On Tue, Apr 8, 2014 at 9:13 AM, Angel Leon <gubat...@gmail.com> wrote:
> a home router that crashes or slows down when its NAT pin-hole table
> overflows, triggered by many TCP connections.

We don't form or need to form a great many connections.

> a home router that crashes or slows down by UDP traffic

We don't use UDP.

> a home DSL or cable modem having its send buffer filled up by outgoing data,
> and the buffer fits seconds worth of bytes. This adds seconds of delay on
> interactive traffic. For a web site that needs 10 round trips to load this
> may mean 10s of seconds of delay to load compared to without bittorrent.
> Skype or other delay sensitive applications would be affected even more.
>
> These are issues the bittorrent community faced and eventually solved
> brilliantly with uTP, which uses a congestion window algorithm that allows

Yes, TCP has a congestion window too, still sometimes some poorly
designed or configured routers suffer from buffer bloat.

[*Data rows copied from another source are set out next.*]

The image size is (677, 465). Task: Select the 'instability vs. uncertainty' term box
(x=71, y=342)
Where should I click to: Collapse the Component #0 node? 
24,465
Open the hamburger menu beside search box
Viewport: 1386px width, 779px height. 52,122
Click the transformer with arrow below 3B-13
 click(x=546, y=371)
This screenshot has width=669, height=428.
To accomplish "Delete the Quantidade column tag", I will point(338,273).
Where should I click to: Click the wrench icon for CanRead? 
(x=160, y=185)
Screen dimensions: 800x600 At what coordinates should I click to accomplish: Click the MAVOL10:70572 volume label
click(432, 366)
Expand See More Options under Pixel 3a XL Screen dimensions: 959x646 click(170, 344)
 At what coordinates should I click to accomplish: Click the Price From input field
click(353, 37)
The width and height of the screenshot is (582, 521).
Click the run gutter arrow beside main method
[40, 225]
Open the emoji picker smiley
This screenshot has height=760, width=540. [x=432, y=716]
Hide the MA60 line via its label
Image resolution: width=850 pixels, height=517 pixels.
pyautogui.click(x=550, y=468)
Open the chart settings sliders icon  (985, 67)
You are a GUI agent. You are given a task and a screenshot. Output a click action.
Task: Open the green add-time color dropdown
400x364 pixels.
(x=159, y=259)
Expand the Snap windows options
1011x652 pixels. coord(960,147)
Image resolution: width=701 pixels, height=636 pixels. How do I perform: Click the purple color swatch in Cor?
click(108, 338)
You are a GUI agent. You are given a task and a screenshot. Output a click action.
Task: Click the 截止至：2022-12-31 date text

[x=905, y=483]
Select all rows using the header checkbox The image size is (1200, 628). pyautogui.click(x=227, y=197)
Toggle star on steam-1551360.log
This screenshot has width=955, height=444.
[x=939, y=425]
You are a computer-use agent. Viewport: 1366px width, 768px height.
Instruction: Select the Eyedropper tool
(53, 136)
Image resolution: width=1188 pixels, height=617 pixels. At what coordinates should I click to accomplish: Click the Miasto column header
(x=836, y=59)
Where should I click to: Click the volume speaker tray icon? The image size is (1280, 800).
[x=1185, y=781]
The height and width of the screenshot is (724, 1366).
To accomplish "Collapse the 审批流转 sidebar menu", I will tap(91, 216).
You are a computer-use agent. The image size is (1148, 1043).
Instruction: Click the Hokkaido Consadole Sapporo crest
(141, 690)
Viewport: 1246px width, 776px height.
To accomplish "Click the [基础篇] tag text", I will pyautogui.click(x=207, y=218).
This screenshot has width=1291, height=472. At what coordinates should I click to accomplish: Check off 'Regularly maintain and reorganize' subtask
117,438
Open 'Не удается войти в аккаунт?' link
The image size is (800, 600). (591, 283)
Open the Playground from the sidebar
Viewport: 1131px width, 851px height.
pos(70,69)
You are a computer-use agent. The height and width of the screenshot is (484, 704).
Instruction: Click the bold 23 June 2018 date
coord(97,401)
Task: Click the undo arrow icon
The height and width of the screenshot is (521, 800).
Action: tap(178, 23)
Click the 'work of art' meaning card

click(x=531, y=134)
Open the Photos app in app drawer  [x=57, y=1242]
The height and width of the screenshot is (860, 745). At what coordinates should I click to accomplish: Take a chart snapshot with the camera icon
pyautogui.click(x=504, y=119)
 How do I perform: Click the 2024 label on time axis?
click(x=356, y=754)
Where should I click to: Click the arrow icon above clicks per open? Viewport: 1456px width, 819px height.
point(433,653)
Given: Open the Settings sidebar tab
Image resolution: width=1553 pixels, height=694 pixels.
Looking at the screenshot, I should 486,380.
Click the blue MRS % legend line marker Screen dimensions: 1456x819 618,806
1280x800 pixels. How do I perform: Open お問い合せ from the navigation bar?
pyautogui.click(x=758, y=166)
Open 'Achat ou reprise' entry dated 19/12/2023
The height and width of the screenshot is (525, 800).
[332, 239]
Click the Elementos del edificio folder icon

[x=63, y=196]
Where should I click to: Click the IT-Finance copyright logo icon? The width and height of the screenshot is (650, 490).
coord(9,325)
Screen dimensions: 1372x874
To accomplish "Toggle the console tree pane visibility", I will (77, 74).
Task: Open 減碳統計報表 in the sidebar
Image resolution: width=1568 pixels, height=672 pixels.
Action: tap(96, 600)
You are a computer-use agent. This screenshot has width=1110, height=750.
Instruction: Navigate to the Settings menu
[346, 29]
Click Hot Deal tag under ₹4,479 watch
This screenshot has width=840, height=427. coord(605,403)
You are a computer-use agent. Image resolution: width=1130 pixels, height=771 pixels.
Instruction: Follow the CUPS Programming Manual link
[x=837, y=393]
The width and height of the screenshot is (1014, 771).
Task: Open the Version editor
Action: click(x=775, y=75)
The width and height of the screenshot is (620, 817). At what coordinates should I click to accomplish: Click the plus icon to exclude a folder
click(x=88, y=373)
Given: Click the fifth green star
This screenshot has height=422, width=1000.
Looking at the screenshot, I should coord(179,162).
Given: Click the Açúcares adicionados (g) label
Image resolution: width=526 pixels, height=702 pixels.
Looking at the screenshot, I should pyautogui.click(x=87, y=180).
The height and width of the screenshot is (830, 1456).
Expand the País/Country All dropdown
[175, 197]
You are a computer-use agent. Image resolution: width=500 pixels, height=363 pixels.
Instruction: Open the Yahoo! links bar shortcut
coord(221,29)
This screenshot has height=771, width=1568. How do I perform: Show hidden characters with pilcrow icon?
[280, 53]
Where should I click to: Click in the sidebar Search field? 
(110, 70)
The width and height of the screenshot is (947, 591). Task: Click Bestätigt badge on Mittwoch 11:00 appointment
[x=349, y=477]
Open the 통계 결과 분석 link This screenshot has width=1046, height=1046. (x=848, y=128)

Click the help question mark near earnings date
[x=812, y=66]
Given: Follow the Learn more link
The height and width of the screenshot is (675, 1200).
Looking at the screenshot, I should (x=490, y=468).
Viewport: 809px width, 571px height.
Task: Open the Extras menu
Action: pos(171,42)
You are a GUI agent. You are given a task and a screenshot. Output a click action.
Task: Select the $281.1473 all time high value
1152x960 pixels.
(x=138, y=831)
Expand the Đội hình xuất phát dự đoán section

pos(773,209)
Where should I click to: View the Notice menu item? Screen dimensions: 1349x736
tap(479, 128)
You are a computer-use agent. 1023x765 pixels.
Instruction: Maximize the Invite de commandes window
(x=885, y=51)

> perhaps uTP could help greatly

Adding our own UDP network stack involving a ton of exposed code
sounds like a great way to gain inadvertent bugs or backdoors.

But there doesn't have to be and shouldn't just be one network
transport for Bitcoin. You can gateway to other protocols and run them
in parallel.  I think it would be great for someone to go build an
alternative transport protocol to gateway to and see what useful
things they can accomplish.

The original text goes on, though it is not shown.